## TASK OBJECTIVE:
Each record below should appear again exactly as written.

***** DATASET ENTRIES

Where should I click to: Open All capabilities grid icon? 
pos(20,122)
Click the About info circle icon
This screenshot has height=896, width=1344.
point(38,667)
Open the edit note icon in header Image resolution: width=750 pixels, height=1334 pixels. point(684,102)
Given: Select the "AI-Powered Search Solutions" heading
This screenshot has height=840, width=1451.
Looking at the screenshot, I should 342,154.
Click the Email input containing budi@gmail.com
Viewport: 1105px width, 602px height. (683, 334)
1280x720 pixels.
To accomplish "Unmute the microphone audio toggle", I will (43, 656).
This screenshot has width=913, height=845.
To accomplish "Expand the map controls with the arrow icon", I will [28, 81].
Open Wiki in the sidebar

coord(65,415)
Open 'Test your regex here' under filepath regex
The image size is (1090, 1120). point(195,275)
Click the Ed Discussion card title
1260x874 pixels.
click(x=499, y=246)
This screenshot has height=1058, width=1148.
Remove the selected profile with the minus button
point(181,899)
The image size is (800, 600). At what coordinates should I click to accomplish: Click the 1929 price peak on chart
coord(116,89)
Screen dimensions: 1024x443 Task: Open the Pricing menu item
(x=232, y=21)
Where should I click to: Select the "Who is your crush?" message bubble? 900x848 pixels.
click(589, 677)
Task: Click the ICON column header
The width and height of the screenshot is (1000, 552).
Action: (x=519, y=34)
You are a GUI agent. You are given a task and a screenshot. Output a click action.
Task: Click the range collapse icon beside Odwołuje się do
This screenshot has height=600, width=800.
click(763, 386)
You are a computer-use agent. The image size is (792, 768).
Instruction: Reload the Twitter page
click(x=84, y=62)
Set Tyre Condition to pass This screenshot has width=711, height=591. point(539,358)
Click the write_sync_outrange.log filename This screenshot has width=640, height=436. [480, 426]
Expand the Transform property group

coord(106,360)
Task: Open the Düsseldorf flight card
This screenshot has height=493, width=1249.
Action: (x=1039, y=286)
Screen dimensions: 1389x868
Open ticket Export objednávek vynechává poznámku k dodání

**********

## THE COMPLETED TASK:
Where should I click to: Open All capabilities grid icon? 
pos(20,122)
Click the About info circle icon
This screenshot has height=896, width=1344.
point(38,667)
Open the edit note icon in header Image resolution: width=750 pixels, height=1334 pixels. point(684,102)
Given: Select the "AI-Powered Search Solutions" heading
This screenshot has height=840, width=1451.
Looking at the screenshot, I should 342,154.
Click the Email input containing budi@gmail.com
Viewport: 1105px width, 602px height. (683, 334)
1280x720 pixels.
To accomplish "Unmute the microphone audio toggle", I will (43, 656).
This screenshot has width=913, height=845.
To accomplish "Expand the map controls with the arrow icon", I will [28, 81].
Open Wiki in the sidebar

coord(65,415)
Open 'Test your regex here' under filepath regex
The image size is (1090, 1120). point(195,275)
Click the Ed Discussion card title
1260x874 pixels.
click(x=499, y=246)
This screenshot has height=1058, width=1148.
Remove the selected profile with the minus button
point(181,899)
The image size is (800, 600). At what coordinates should I click to accomplish: Click the 1929 price peak on chart
coord(116,89)
Screen dimensions: 1024x443 Task: Open the Pricing menu item
(x=232, y=21)
Where should I click to: Select the "Who is your crush?" message bubble? 900x848 pixels.
click(589, 677)
Task: Click the ICON column header
The width and height of the screenshot is (1000, 552).
Action: (x=519, y=34)
You are a GUI agent. You are given a task and a screenshot. Output a click action.
Task: Click the range collapse icon beside Odwołuje się do
This screenshot has height=600, width=800.
click(763, 386)
You are a computer-use agent. The image size is (792, 768).
Instruction: Reload the Twitter page
click(x=84, y=62)
Set Tyre Condition to pass This screenshot has width=711, height=591. point(539,358)
Click the write_sync_outrange.log filename This screenshot has width=640, height=436. [480, 426]
Expand the Transform property group

coord(106,360)
Task: Open the Düsseldorf flight card
This screenshot has height=493, width=1249.
Action: (x=1039, y=286)
Screen dimensions: 1389x868
Open ticket Export objednávek vynechává poznámku k dodání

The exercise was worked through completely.